I used a pretrained Roberta model,and this is my roberta model.the pretrained model is https://huggingface.co/rinna/japanese-roberta-base And I install the sentencepiece.
!pip install sentencepiece
class RoBERTaClass(torch.nn.Module):
def __init__(self, pretrained, drop_rate, otuput_size):
super().__init__()
self.roberta = RobertaForMaskedLM.from_pretrained(pretrained)
self.drop = torch.nn.Dropout(drop_rate)
self.fc = torch.nn.Linear(768, otuput_size)
def forward(self, ids, mask):
_, out = self.roberta(ids, attention_mask=mask,return_dict=False)
out = self.fc(self.drop(out))
return out
/usr/local/lib/python3.7/dist-packages/transformers/tokenization_utils_base.py:2269: FutureWarning: The `pad_to_max_length` argument is deprecated and will be removed in a future version, use `padding=True` or `padding='longest'` to pad to the longest sequence in the batch, or use `padding='max_length'` to pad to a max length. In this case, you can give a specific length with `max_length` (e.g. `max_length=45`) or leave max_length to None to pad to the maximal input size of the model (e.g. 512 for Bert).
FutureWarning,
---------------------------------------------------------------------------
ValueError Traceback (most recent call last)

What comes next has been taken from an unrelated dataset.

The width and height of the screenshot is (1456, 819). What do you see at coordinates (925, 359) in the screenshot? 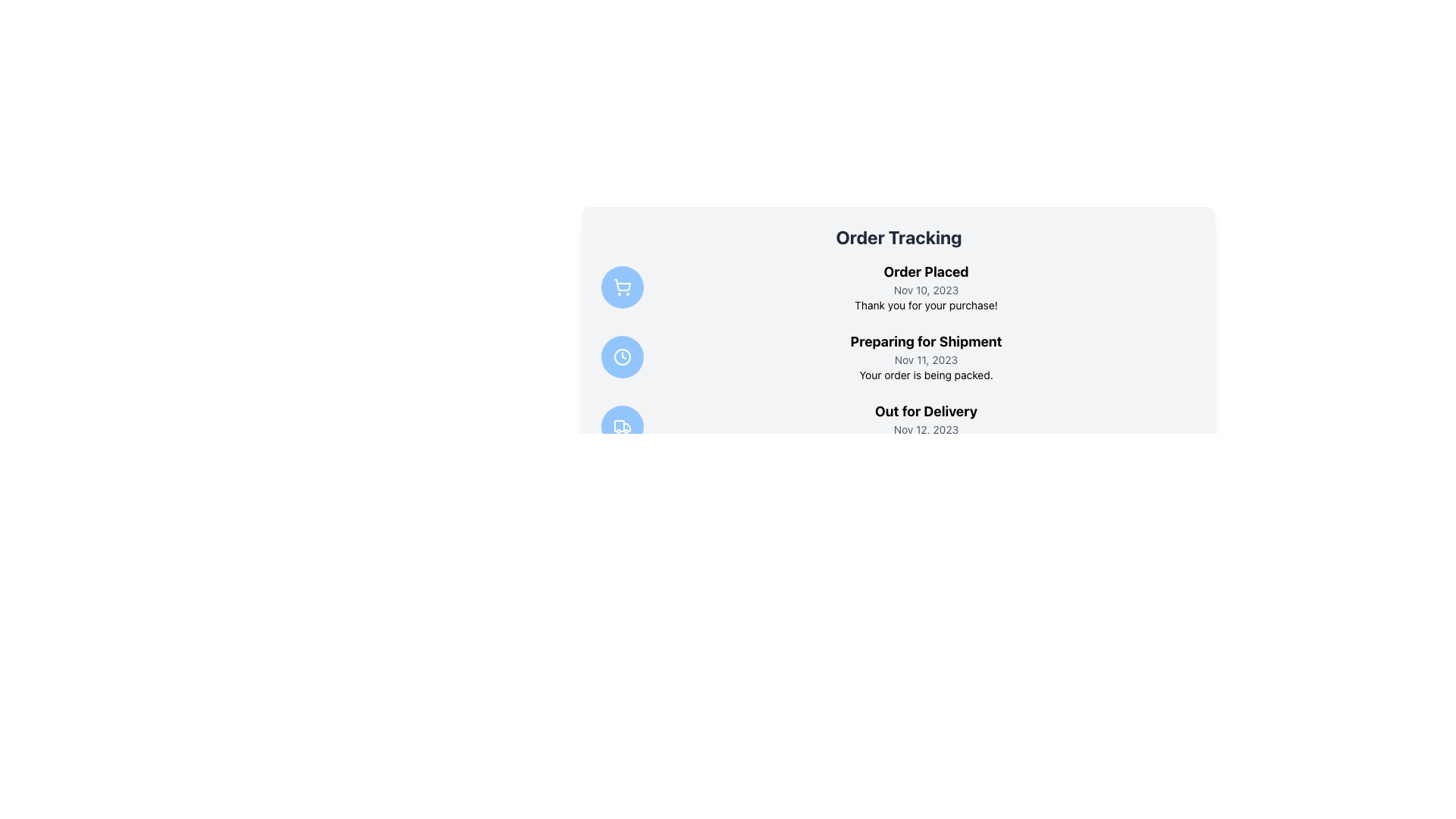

<ipython-input-20-49ec9d027d5c> in <module>()
12
13 # モデルの学習
---> 14 log = train_model(dataset_train, dataset_valid, BATCH_SIZE, model, criterion, optimizer, NUM_EPOCHS, device=device)
15
16 # 正解率の算出
2 frames
<ipython-input-16-7edee8da91ec> in forward(self, ids, mask)
7
8 def forward(self, ids, mask):
----> 9 _, out = self.roberta(ids, attention_mask=mask,return_dict=False)
10 out = self.fc(self.drop(out))
11 return out
ValueError: not enough values to unpack (expected 2, got 1)
what should i do? i dont know where should i fix.
and i fix the model another problem i have.
class RoBERTaClass(torch.nn.Module):
def __init__(self, pretrained, drop_rate, otuput_size):
super().__init__()
self.roberta = RobertaForMaskedLM.from_pretrained(pretrained)
self.drop = torch.nn.Dropout(drop_rate)
self.fc = torch.nn.Linear(768, otuput_size) # ROBERTAの出力に合わせて768次元を指定
def forward(self, ids, mask):
out = self.roberta(ids, attention_mask=mask,return_dict=False)
out = self.fc(self.drop(out))
return out
TypeError Traceback (most recent call last)
<ipython-input-24-49ec9d027d5c> in <module>()
12
13 # モデルの学習
---> 14 log = train_model(dataset_train, dataset_valid, BATCH_SIZE, model, criterion, optimizer, NUM_EPOCHS, device=device)
15
16 # 正解率の算出
5 frames
/usr/local/lib/python3.7/dist-packages/torch/nn/functional.py in dropout(input, p, training, inplace)
1277 if p < 0.0 or p > 1.0:
1278 raise ValueError("dropout probability has to be between 0 and 1, " "but got {}".format(p))
-> 1279 return _VF.dropout_(input, p, training) if inplace else _VF.dropout(input, p, training)
1280
1281
TypeError: dropout(): argument 'input' (position 1) must be Tensor, not tuple
and this is my creatdataset class.Where do i need to fix.thank you for answer.
class CreateDataset(Dataset):
def __init__(self, X, y, tokenizer, max_len):
self.X = X
self.y = y
self.tokenizer = tokenizer
self.max_len = max_len
def __len__(self): # len(Dataset)で返す値を指定
return len(self.y)
def __getitem__(self, index): # Dataset[index]で返す値を指定
text = self.X[index]
inputs = self.tokenizer.encode_plus(
text,
add_special_tokens=True,
max_length=self.max_len,
pad_to_max_length=True
)
ids = inputs['input_ids']
mask = inputs['attention_mask']
return {
'ids': torch.LongTensor(ids),
'mask': torch.LongTensor(mask),
'labels': torch.Tensor(self.y[index])
}